_TASK OBJECTIVE_
Copy out word for word the part of the items that opens with the line containing "You are a GUI" and closes with the line containing "Task: Click on", both of those lines included.

_RECORDS FOR PROCESSING_

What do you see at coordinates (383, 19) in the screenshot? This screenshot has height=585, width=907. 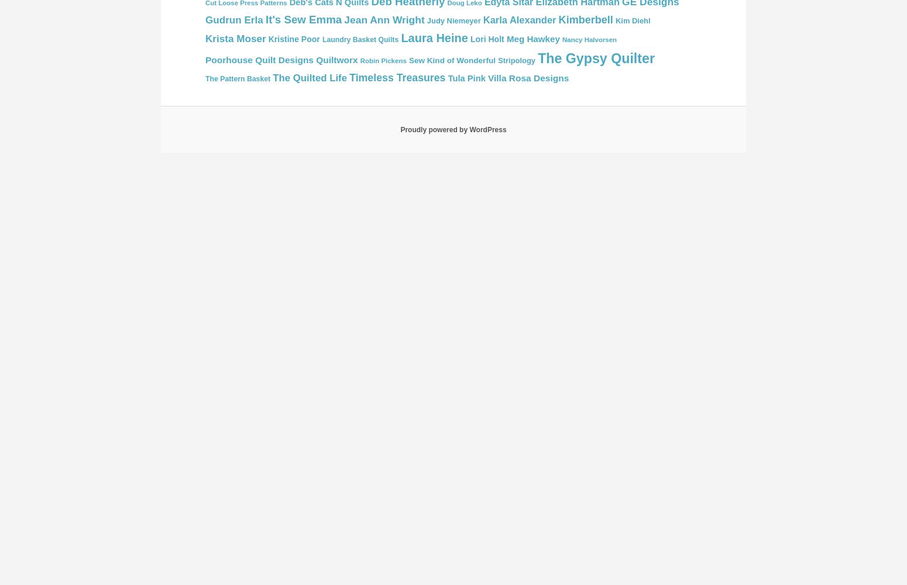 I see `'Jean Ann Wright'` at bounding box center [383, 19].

...

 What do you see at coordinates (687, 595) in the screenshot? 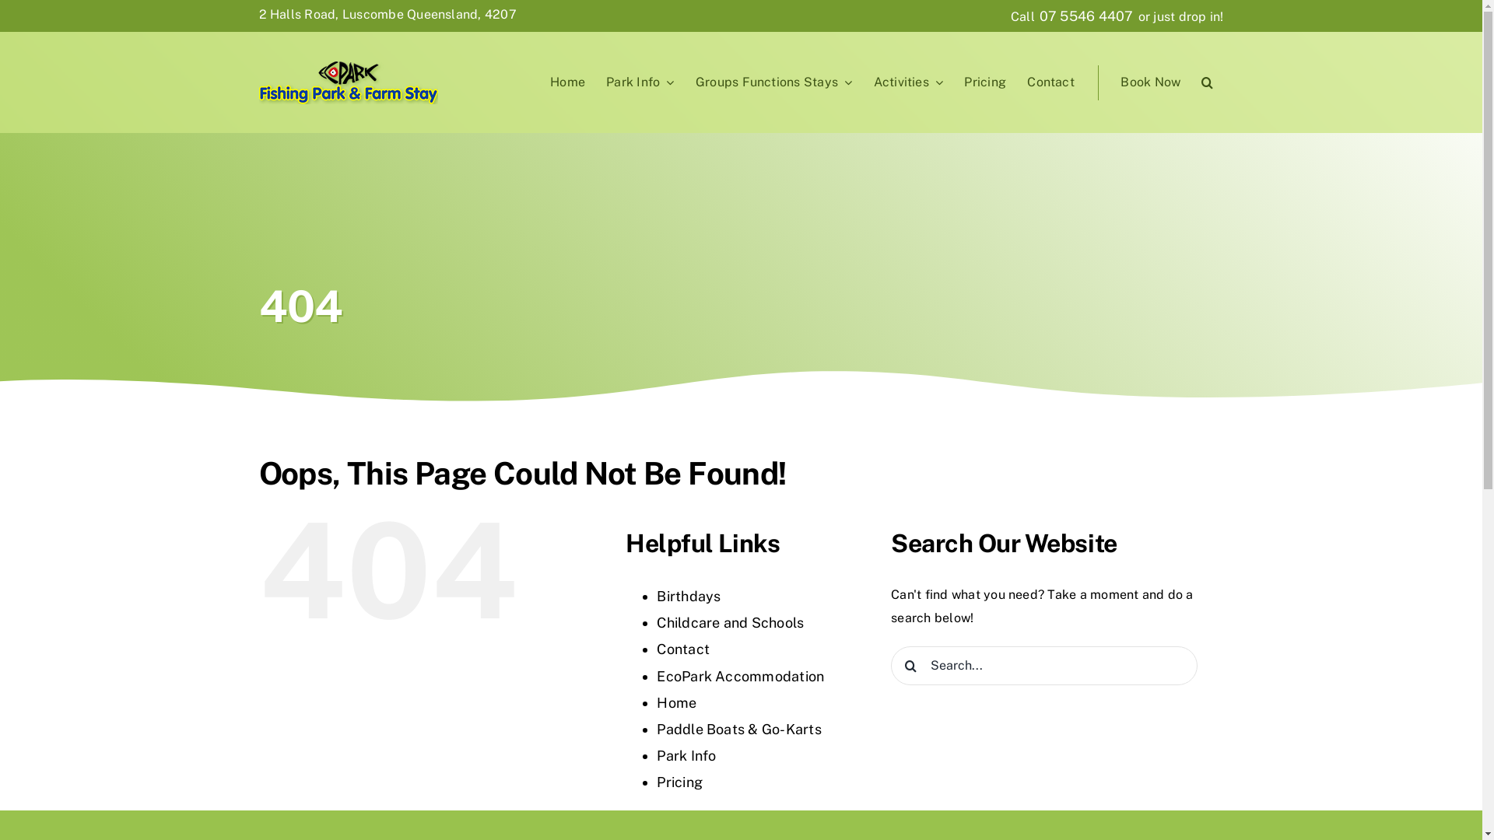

* * *

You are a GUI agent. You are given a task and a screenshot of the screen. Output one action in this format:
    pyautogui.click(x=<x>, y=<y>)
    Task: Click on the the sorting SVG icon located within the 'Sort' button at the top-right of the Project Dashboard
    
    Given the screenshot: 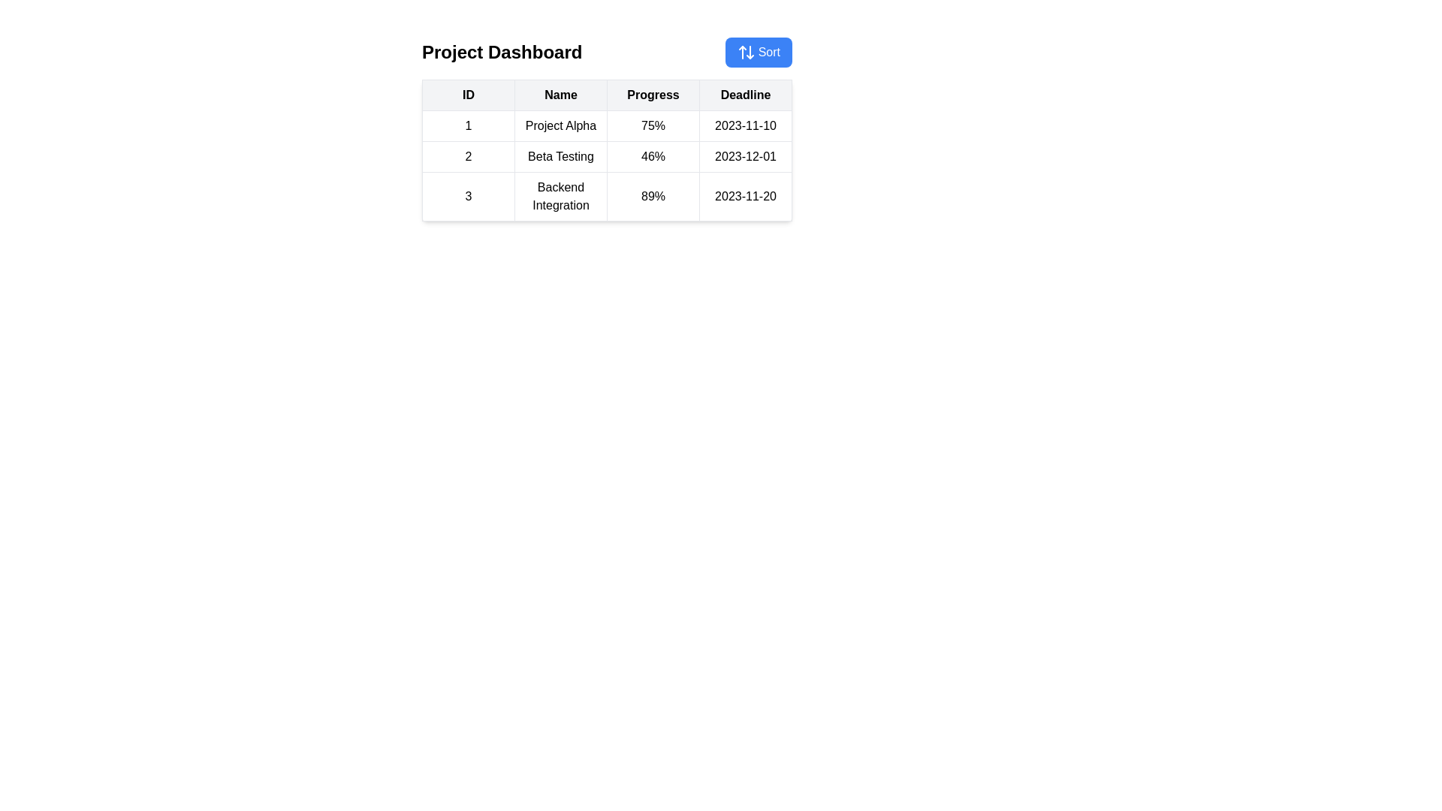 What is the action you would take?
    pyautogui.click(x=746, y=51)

_SOLUTION FOR THIS TASK_
You are a GUI agent. You are given a task and a screenshot of the screen. Output one action in this format:
    pyautogui.click(x=<x>, y=<y>)
    Task: Click on the the sorting SVG icon located within the 'Sort' button at the top-right of the Project Dashboard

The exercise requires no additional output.